上場株式の譲渡益が出ても税金を払わない場合が有るの?


<Question>
サラリーマンです。年間給与は1社からのみで2千万円以下です。この処の株価上昇により、源泉徴収ありの特定口座で30万円、源泉徴収なしの特定口座で10万円の売却益が出ましたが、この場合の確定申告の要否を教えて下さい。その他に年間所得は無いとの前提です。

<Answer>
1.上場株式等の譲渡益に対する課税
①上場・非上場を問わず株式等の譲渡所得は給与所得など他の所得と区分して税額を計算し、原則として確定申告により納税することになっています。これを申告分離課税と言います。但し、特定口座を開設した証券会社に対し源泉徴収ありを選択している場合は、その選択口座に係る譲渡所得を除外して確定申告を行います。他に株式等の譲渡損が発生しているため損益通算や繰越控除を行った方が有利な場合には、これを含めて確定申告することも出来ます。
②上場株式等の譲渡所得については、現在のところ軽減税率(所得税7%、住民税3%)が適用されています。平成25年12月31日をもって軽減税率の特例は廃止さます。平成26年から日本版ISA(非課税口座内の小規模株式等の配当所得及び譲渡所得等の非課税措置)が始まるためですがこの詳細はべつの機会にご説明します。
2.給与所得者が確定申告をしなければならない場合
①1か所から給与等の支払いを受けている人で、給与所得及び退職所得以外の所得が20万円を超える場合は確定申告を行う必要があります。年末調整で済ませることは出来ません。20万円以下であれば確定申告の必要はありません。

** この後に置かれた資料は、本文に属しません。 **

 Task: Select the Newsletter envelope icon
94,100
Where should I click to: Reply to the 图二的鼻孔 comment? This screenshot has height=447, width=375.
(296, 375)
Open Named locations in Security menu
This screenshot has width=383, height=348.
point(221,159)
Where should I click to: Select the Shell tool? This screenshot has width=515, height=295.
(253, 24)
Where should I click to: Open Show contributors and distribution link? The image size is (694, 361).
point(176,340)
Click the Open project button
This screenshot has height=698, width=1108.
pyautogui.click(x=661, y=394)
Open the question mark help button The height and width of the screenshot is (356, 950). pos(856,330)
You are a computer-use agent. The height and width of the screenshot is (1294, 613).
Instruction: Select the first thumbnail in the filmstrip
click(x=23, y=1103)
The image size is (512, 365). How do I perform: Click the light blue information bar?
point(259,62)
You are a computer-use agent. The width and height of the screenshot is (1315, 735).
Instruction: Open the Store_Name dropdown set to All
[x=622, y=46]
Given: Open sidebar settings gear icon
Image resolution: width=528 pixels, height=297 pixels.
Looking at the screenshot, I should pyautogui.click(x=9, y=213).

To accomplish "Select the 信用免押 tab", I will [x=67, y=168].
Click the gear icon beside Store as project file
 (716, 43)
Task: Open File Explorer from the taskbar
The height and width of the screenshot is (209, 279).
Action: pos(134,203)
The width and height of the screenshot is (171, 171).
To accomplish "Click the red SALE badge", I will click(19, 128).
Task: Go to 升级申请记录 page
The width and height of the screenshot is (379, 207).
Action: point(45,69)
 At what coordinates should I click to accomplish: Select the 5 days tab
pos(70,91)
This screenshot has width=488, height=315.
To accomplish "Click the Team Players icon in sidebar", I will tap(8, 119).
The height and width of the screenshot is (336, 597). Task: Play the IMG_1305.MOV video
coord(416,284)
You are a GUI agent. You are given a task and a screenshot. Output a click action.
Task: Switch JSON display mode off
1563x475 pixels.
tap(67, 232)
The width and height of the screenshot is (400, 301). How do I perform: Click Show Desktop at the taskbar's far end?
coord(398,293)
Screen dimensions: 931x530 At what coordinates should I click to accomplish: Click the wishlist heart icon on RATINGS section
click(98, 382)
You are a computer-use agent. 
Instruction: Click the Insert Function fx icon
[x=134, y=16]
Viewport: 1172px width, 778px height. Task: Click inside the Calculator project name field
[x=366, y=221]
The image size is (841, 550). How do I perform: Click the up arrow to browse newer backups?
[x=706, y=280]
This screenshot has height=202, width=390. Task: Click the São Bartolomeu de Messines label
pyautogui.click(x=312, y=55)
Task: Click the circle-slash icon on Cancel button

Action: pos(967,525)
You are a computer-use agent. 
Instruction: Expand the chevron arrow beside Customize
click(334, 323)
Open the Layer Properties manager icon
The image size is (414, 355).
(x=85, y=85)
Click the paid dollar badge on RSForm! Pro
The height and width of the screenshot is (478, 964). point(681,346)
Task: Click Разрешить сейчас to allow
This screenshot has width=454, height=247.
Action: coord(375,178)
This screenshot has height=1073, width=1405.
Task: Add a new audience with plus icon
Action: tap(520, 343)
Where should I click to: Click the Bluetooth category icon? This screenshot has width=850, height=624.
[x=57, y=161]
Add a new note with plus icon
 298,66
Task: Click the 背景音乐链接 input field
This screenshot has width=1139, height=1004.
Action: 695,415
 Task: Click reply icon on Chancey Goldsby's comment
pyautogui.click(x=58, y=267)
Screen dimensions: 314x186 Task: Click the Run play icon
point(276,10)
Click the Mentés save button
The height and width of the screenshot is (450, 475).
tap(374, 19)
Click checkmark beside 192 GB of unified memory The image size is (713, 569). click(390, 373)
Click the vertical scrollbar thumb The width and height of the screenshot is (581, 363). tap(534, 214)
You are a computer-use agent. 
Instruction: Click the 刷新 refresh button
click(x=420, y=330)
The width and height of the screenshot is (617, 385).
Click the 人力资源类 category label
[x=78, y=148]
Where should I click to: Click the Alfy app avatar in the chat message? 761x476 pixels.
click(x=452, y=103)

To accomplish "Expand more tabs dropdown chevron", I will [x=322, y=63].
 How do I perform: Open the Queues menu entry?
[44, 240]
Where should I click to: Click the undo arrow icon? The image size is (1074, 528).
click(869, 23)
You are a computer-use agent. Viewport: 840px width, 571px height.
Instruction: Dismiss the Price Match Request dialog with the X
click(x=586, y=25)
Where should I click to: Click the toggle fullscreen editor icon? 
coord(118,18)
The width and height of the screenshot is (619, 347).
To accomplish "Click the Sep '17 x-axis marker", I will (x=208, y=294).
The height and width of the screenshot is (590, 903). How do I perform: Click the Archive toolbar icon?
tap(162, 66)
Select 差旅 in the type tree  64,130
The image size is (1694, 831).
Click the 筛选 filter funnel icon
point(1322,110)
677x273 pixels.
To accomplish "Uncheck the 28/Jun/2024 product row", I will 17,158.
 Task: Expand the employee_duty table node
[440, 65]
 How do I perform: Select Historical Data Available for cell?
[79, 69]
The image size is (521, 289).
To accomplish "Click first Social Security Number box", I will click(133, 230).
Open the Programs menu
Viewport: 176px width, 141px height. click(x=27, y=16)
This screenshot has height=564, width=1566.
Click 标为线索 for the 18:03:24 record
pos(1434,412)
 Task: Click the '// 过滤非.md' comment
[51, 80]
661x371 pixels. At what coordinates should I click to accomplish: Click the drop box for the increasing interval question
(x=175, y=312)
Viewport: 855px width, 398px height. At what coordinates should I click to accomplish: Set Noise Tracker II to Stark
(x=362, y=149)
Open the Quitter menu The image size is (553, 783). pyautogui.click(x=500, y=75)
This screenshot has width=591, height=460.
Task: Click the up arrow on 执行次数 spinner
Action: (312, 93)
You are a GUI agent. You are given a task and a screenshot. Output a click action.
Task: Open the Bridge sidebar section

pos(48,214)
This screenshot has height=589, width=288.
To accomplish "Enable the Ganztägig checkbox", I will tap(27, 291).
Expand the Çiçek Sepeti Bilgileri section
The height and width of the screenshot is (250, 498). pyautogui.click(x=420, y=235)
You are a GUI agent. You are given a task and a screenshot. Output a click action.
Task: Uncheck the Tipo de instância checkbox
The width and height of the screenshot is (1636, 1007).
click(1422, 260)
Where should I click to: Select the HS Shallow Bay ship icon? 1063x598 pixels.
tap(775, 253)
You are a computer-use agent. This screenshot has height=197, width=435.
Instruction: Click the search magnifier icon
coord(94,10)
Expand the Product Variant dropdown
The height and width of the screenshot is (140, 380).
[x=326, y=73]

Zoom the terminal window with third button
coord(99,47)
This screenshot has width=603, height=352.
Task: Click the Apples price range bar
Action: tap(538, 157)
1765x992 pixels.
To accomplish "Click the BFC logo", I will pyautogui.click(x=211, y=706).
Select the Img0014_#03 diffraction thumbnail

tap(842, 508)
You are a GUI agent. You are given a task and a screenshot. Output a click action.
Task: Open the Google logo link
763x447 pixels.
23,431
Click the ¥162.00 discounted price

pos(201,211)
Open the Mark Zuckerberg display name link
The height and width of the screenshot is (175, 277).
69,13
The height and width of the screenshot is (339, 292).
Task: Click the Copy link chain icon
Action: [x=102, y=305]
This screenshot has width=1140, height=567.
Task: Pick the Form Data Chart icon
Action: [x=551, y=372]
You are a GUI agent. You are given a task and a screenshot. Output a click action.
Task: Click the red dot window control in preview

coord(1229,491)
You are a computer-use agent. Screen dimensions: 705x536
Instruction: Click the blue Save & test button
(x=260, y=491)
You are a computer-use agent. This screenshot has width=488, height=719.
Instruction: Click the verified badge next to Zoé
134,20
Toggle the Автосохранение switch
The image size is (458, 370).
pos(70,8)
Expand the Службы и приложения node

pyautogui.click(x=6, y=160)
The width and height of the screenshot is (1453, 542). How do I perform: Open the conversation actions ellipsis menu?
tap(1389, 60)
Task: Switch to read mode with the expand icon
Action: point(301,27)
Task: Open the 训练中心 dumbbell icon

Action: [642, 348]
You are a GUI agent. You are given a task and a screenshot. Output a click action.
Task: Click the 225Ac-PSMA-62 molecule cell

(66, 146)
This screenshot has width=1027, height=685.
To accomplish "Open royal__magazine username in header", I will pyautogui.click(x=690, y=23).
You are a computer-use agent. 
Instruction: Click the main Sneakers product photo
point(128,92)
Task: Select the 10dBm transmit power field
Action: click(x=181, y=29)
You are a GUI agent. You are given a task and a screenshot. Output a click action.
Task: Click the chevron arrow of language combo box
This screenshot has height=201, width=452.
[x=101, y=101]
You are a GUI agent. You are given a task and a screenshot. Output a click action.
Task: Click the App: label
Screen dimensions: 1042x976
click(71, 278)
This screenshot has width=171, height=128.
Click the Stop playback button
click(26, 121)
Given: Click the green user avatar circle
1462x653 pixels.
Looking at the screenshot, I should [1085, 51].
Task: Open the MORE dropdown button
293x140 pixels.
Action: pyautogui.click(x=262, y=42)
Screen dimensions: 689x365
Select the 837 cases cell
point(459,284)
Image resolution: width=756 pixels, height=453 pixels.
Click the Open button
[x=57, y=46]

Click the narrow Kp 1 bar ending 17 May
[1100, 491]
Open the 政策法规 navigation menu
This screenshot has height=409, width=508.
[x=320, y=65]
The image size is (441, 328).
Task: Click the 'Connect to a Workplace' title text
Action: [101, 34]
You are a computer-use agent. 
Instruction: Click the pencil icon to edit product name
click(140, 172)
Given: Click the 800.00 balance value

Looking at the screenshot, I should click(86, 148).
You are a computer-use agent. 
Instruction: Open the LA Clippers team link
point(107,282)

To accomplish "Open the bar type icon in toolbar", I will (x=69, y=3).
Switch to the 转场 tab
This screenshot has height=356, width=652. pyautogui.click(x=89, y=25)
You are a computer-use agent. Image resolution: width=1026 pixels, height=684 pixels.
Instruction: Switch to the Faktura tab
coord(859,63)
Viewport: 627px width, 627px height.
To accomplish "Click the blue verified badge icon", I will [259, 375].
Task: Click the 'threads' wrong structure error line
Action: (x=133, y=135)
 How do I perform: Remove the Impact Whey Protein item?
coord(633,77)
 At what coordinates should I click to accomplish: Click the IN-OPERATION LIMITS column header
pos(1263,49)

②給与所得及び退職所得以外の所得金額の計算については、幾つかルールが有りますので個々に判断しなければなりません。上場株式等の譲渡所得については、
 ⅰ)上場株式等の譲渡損失の繰越控除適用後の金額とする
 ⅱ)確定申告を要しない源泉徴収選択口座内の上場株式等の譲渡所得の金額は除くこととされています。
3.結論
前提の通りであれば、源泉なしの特定口座での譲渡益10万円については確定申告を要しないことになります。源泉徴収もありませんので丸々税金が掛らないと言うことになります。尤も実際には、この他に配当所得や雑所得も考えられますので上手く20万円以内に収まるかどうか良く検証する必要があるでしょう。